Namun perjalanan itu tidak sepenuhnya mulus. Pada Agustus hingga Oktober 2024, harga ikan gabus melonjak hampir dua puluh persen akibat cuaca ekstrem, menurut catatan Disperindag Sumatera Selatan. Herlina menghitung modalnya, minus. Ia menunda cicilan dua minggu karena takut kembali jatuh. “Saya pikir saya akan jatuh lagi,” ujarnya, jelas terdengar ketakutannya. Pendamping UMi wilayah Kertapati, Sulis Apriani, yang diwawancara tatap muka di Kantor PNM Kertapati pada 15 November 2024, mengiyakan. “Orang mengira modal itu penyelamat. Padahal tantangannya baru mulai setelah modal cair: fluktuasi harga, manajemen risiko, persaingan digital.”
Di sisi lain, sekitar lima kilometer dari Pasar 16 Ilir, Junaidi (46) menumpuk kerupuk kemplang yang belum terjual. Dalam wawancara langsung di rumah produksinya di Plaju, 16 November 2024, ia mengungkapkan perjuangan berbeda. Ia menerima UMi empat juta rupiah pada Januari 2024, berharap bisa menambah produksi dan pelanggan. Namun kenyataan berkata lain. Omzetnya justru turun dari tiga juta rupiah menjadi satu koma delapan juta rupiah per bulan, produksi lambat, pekerja tidak bisa dibayar, dan pelanggan berpindah ke penjual online. “Saya tetap jalan di tempat,” katanya lirih.

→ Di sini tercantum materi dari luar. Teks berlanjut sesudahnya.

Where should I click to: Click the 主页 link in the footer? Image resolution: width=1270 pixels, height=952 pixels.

Fenomena ini sejalan dengan temuan PNM Monitoring Report Juli 2024, yang menyebut bahwa sekitar 12 hingga 15 persen penerima pembiayaan ultra mikro mengalami stagnasi atau penurunan usaha, terutama karena literasi digital rendah dan keterampilan produksi terbatas. Di sini terlihat bahwa modal, meskipun penting, bukan satu-satunya faktor penentu keberhasilan.

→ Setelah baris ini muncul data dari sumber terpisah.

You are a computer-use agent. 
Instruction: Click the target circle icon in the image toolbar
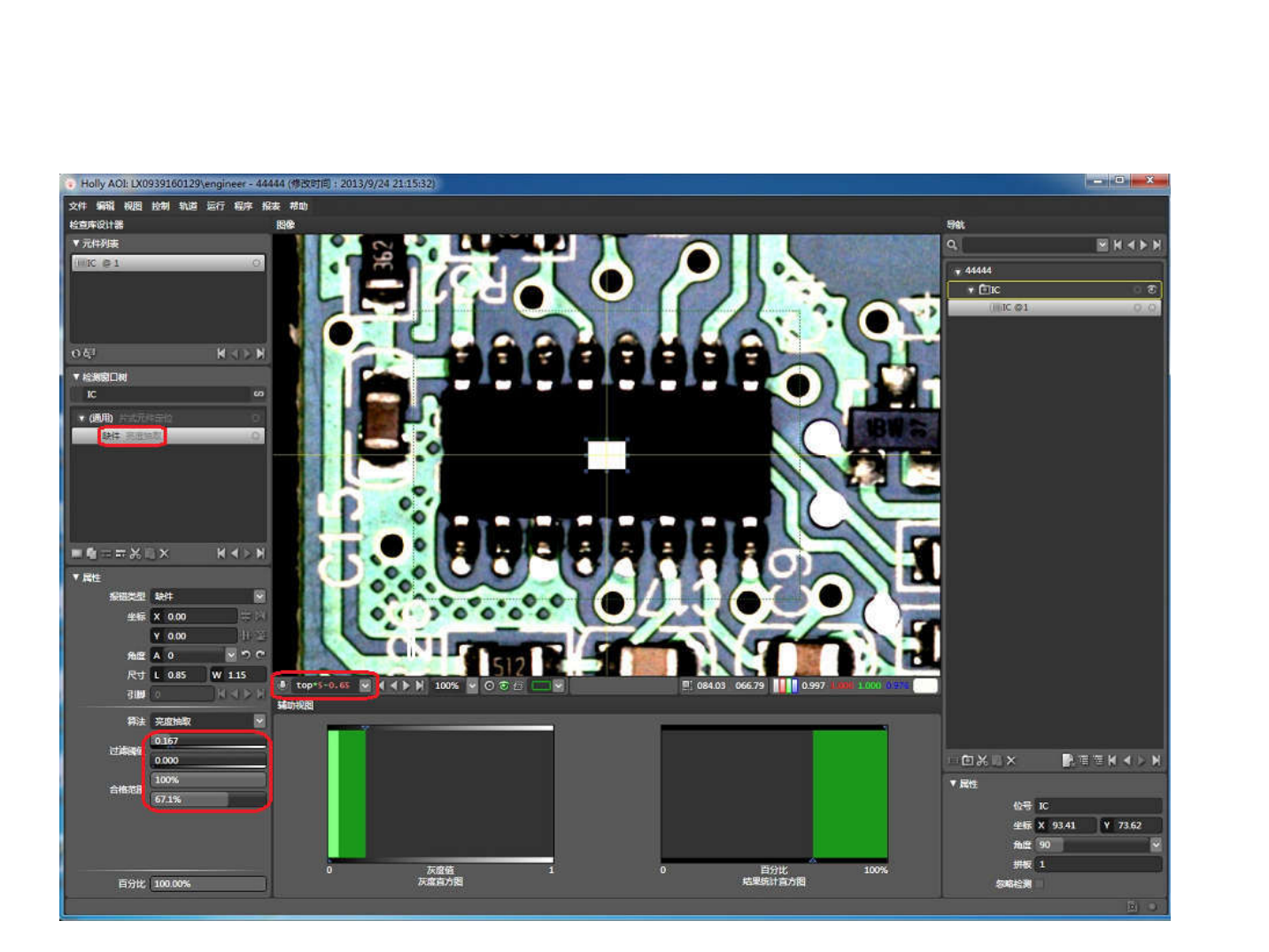pyautogui.click(x=489, y=685)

Dukungan akademisi menegaskan hal itu. Dr. Ratna Dewi, Peneliti UMKM Universitas Sriwijaya, dalam wawancara di kampus Universitas Sriwijaya, Palembang, 18 September 2024, menekankan bahwa kredit mikro idealnya tidak hanya memberi modal, tetapi juga membangun kapasitas. Tanpa pendampingan berkelanjutan, pelaku usaha berisiko tersangkut lingkaran baru: akses ada, daya saing tidak. Ia menambahkan bahwa pelatihan digital berbasis kebutuhan pasar, manajemen risiko bahan baku, dan akses logistik terjangkau menjadi kunci. “Herlina naik kelas karena mendapat pembinaan intensif, sedangkan Junaidi butuh intervensi berbeda: teknologi, pasar, jejaring,” katanya.

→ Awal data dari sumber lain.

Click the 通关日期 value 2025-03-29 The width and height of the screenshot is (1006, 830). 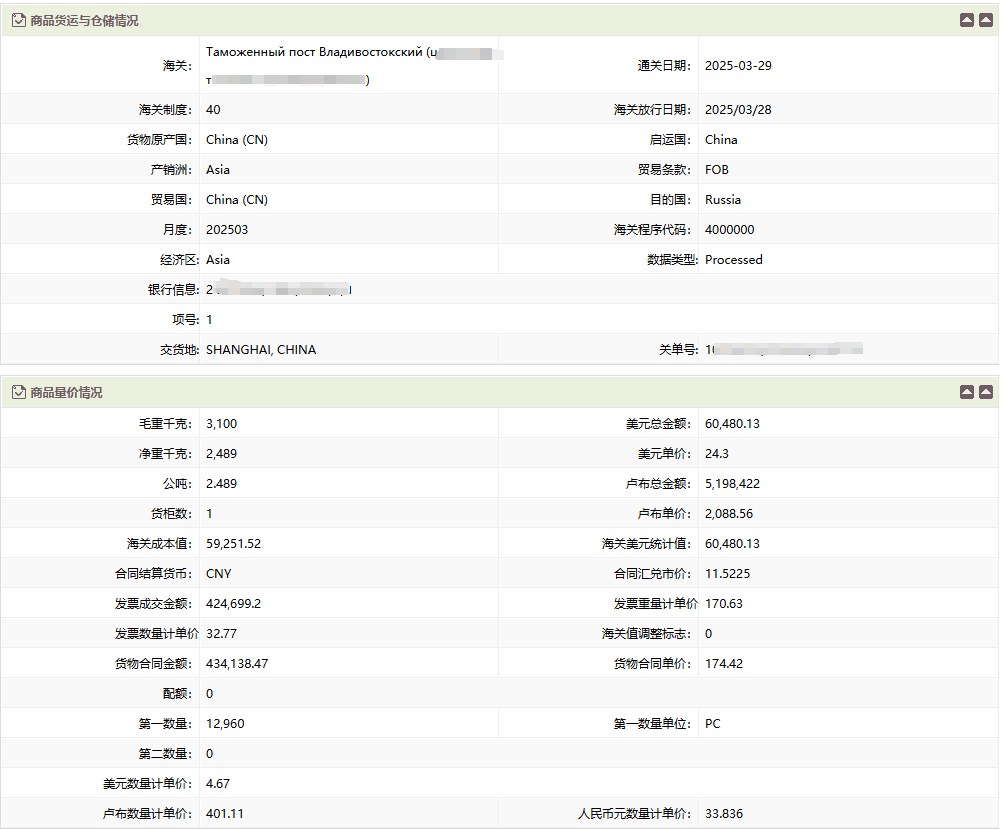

Dukungan institusi juga hadir dalam narasi makro. Kepala Kanwil DJPb Sumsel, R. Dimas Yulianto, menegaskan dalam konferensi APBN KiTa di Palembang, 22 Agustus 2024, bahwa UMi adalah akses, bukan hasil akhir. Kepala OJK Regional 7 Sumatera, Lukman Erfan, dalam Forum Inklusi Keuangan Palembang, 4 Oktober 2024, menyebut bahwa tantangan terbesar bukan penyaluran modal, tetapi literasi dan manajemen usaha. Sunarso, Direktur Utama BRI, dalam BRI Microfinance Outlook di Jakarta, 18 Januari 2025, menyampaikan bahwa fokus institusi bukan menyalurkan kredit sebanyak-banyaknya, tetapi menciptakan UMKM berkelanjutan yang naik kelas.
Di tepian Sungai Musi, dua jalan hidup berputar berlawanan. Herlina menanjak, bangkit, bertransformasi. Junaidi bertahan, terseok, mencari pijakan. Keduanya menerima modal, keduanya bekerja keras, keduanya punya mimpi. Namun hasilnya berbeda. Pertanyaannya bukan lagi apakah modal penting, melainkan apakah modal saja cukup.
UMi membuka pintu, tetapi pintu bukan tujuan. Yang menentukan adalah pendampingan, literasi digital, akses pasar, dan stabilitas bahan baku. Pemberdayaan bukan sekadar memberi uang, tetapi memberi kemampuan. Bangsa maju bukan karena satu kisah sukses, melainkan karena semakin banyak orang diberi kesempatan adil untuk mencoba lagi.
Karena modal membuka pintu tapi kemampuanlah yang menentukan siapa yang bisa melangkah masuk.